Don’t worry about what others are doing better than you. Concentrate on beating your own records every day. Success is a battle between YOU and YOURSELF only.
Stop being jealous of others.
Jealousy is the art of counting someone else’s blessings instead of your own. Ask yourself this: “What’s something I have that everyone wants?”
Stop letting others bring you down to their level.
Refuse to lower your standards to accommodate those who refuse to raise theirs.
Stop wasting time explaining yourself to others.
Your friends don’t need it and your enemies won’t believe it anyway. Just do what you know in your heart is right.
Stop trying to be everything to everyone.
Doing so is impossible, and trying will only burn you out. But making one person smile CAN change their world.
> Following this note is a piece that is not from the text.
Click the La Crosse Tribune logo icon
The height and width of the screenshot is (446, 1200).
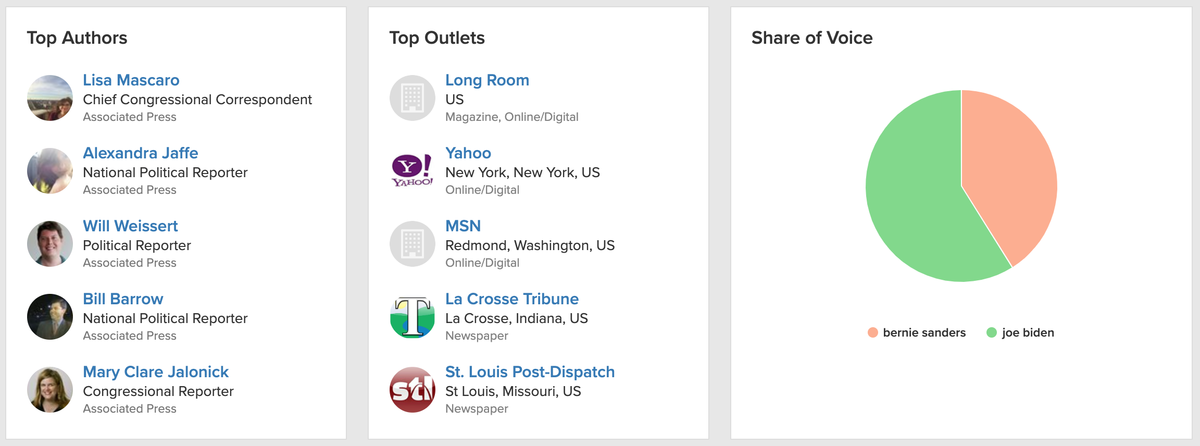(x=412, y=317)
So narrow your focus.
Stop holding grudges.
Don’t live your life with hate in your heart. You’ll end up hurting yourself more than the people you hate. Forgiveness is not saying, “What you did to me is okay.” It is saying, “I’m not going to let what you did to me ruin my happiness.” Forgiveness is the answer… let go, find peace, liberate yourself! And remember, forgiveness is not just for other people, it’s for you too. If you must, forgive yourself, move on and try to do better next time.

Connie Taxdal

How do you stop the merry-go-round in your life?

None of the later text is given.